Below are some tips for avoiding common scams that can take your money and jeopardize your school future.

First, always be skeptical. Remember, if it sounds too good to be true, it almost always is. Be extremely wary of anyone who promises total loan cancellation or guarantees quick loan cancellation. Most loan cancellation programs are conditional on a certain repayment amount or a certain number of years of work in your chosen field, and you should speak directly with your loan officer to understand your options.

Also, beware of people who charge you upfront fees to help you pay off your student loans. Under North Carolina law, it is illegal for anyone to charge an upfront fee to change borrowers’ debts. You don’t have to pay anyone to receive student debt relief assistance. Instead, go to the US Department of Education’s website, www.studentaid.gov, for information on how to contact your service agent to modify your loans.

If you receive an email or phone call about student loan debt cancellation, do not provide any personal information. Your loan officer and education department will not ask you for personal information over the phone or email. If you’ve received an email, make sure it’s sent from an address ending in “.gov” or from an email address you know is your loan officer. If you have any doubts, contact your loan manager directly.

A scammer may also try to pressure you into thinking you need to act fast, otherwise you will no longer be eligible for a reduced payment or loan modification. Legitimate businesses do not use these urgent and aggressive techniques.

Think very carefully before using a debt relief company. Almost all student loan debt relief companies keep your money as a fee, instead of making your payments. In almost all situations, you can modify your loans yourself by contacting your loan manager or the education department.

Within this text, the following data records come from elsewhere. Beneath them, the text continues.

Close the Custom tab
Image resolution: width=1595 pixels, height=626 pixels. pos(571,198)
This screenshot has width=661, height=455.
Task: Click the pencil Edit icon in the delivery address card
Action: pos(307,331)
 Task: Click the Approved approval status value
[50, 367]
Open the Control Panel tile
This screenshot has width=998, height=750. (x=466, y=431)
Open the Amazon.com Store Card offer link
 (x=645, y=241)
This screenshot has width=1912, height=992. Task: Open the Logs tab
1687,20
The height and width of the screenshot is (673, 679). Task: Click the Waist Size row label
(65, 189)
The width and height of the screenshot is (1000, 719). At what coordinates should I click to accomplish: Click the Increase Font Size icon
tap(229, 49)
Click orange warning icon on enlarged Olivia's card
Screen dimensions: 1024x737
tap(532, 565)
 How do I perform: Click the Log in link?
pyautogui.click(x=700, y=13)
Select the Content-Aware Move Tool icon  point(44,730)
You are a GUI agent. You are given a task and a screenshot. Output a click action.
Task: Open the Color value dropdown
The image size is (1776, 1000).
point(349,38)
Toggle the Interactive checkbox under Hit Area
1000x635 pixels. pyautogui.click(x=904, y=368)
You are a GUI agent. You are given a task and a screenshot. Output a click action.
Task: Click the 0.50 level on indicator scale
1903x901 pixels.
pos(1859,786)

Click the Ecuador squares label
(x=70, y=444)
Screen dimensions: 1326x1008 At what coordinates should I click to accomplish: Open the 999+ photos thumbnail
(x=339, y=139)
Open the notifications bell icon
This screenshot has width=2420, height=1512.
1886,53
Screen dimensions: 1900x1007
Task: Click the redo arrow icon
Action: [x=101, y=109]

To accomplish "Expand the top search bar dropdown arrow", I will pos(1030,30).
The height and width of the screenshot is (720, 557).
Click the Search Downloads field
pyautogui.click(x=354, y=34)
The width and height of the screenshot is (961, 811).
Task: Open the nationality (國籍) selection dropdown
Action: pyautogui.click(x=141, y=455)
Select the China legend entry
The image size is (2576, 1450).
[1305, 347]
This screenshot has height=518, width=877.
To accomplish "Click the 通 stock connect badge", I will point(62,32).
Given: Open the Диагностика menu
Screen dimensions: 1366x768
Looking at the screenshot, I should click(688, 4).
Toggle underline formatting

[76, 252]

Also, never give your Federal Student Aid ID (FSA ID) password to anyone. This is private information that neither the education department nor your loan officer will request. If you are asked for your FSA ID password, it is probably a scam – do not share it.

If you think you have been a victim of these scams, log in and change your FSA ID. Immediately contact your student loan manager to inform them and find out the status of your loan. Contact your bank or credit card company to suspend all payments to the student loan debt relief company. And contact my office at ncdoj.gov/complaint or 1-877-5-NO-SCAM to file a complaint. You can also file a complaint with the Federal Trade Commission and alert them that you have been scammed.

Your education is an important investment that can help prepare you for future success and a great career. Think carefully about how you manage your student loans. You can start by visiting ncdoj.gov/payingforcollege for useful information. I will do everything in my power to hold debt relief scammers accountable so that you can invest safely in your educational future.

Josh Stein is Attorney General of North Carolina.